You can override the default maprdb format plugin settings that control the level of parallelism in Drill and the media type in the drill-override.conf file.

To override the default maprdb format plugin settings, add the options to the format-maprdb.json configuration in the /opt/mapr/drill/drill-<version>/conf/drill-override.conf file, as shown:
format-maprdb: {
                json: {
                    scanSizeMB: 512,
                    restrictedScanSizeMB: 4096
                    mediaType: HDD
                    }
                  }

The following sections describe how to modify the options in the configuration shown above:

Configuring the Level of Parallelism in Drill

The size of data chunks and number of minor fragments affect the level of parallelism in Drill. When querying JSON tables, Drill creates minor fragments that scan the chunks of data that HPE Ezmeral Data Fabric Database passes to Drill. Minor fragments are logical units of work that determine the level of parallelism in Drill. The level of parallelism increases with the number of minor fragments. See Drill Query Execution for more information about how Drill executes a query.
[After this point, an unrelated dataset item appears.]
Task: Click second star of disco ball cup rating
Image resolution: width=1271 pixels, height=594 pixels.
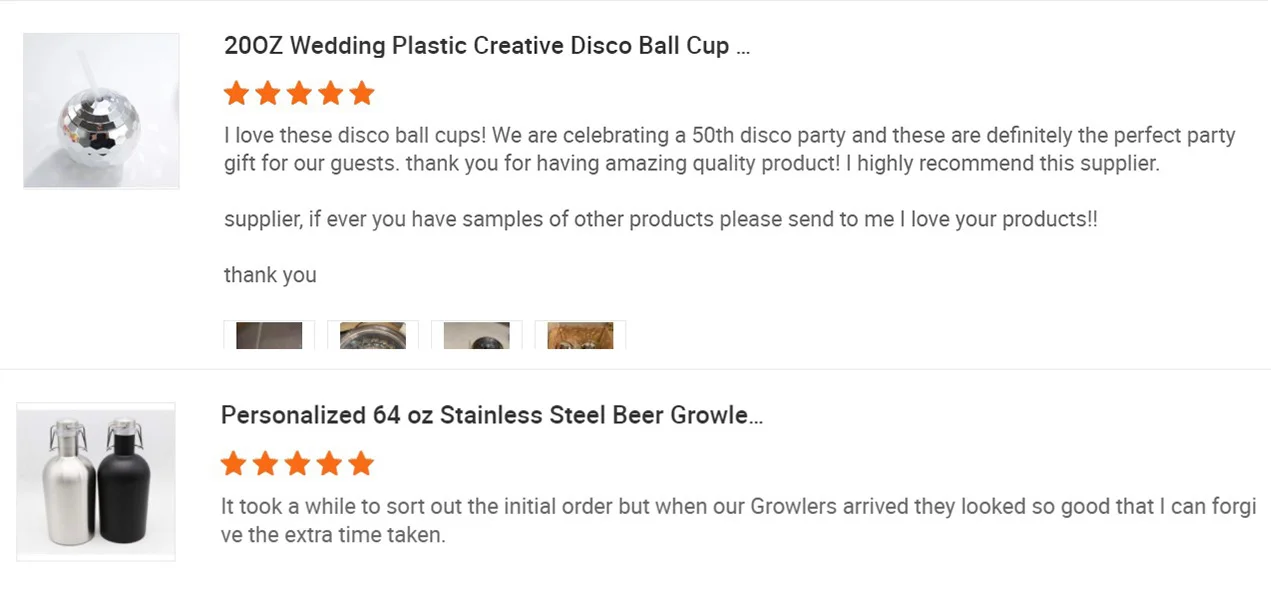Action: [268, 94]
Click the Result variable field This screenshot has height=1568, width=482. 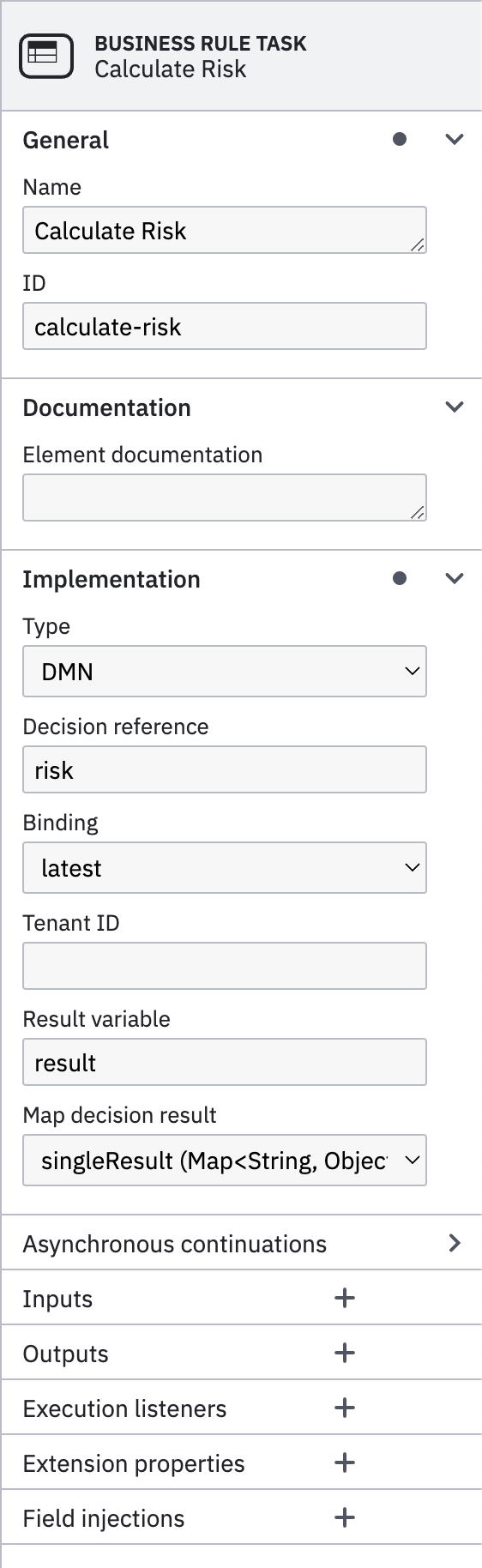coord(225,1062)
Modifying the Size of Data Chunks

The format-maprdb.json.scanSizeMB option changes the size of data chunks that HPE Ezmeral Data Fabric Database passes to Drill when querying JSON tables. Drill creates approximately one minor fragment per data chunk when querying JSON tables. For example, if a table has 4 GB of data and the chunk size is set to 128 MB, Drill creates approximately 32 minor fragments to scan the data chunks.

The default setting for data chunks is 128 MB, however you can override this default in the drill-override.conf file. The value of the format-maprdb.json.scanSizeMB option can range from 32 MB to 8192 MB (8 GB). Adjust the setting based on the size of your tables. Use a higher setting for larger tables and a lower setting for smaller tables. The right setting can reduce latency and increase throughput.

Modifying the Number of Minor Fragments Created

The format-maprdb.json.restrictedScanSizeMB option determines the number of minor fragments that Drill creates to scan the data and do the join-back to a JSON table when executing a non-covering index plan.

The default setting for this option is 4096 MB, however you can override this setting in the drill-override.conf file. The value of this option can range from 32 MB to 8192 MB (8 GB). Adjust the setting based on the size of your tables, keeping in mind that due to the random I/O nature of the join-back, a smaller setting (increased parallelism) may not necessarily increase throughput.
NOTE
The planner.slice_target option in Drill determines the number of minor fragments that can run in parallel. See Modifying Query Planning Options for more information.

Configuring the Media Type

Drill is optimized for SSDs, however HPE Ezmeral Data Fabric Database and Drill can run on HDDs. If you run Drill and HPE Ezmeral Data Fabric Database on HDDs, use the mediaType option in the drill-override.conf file to override the default setting. The mediaType option accepts HDD or SSD (default) as the value. Specify SSD or HDD in upper case as the value in the drill-override.conf file.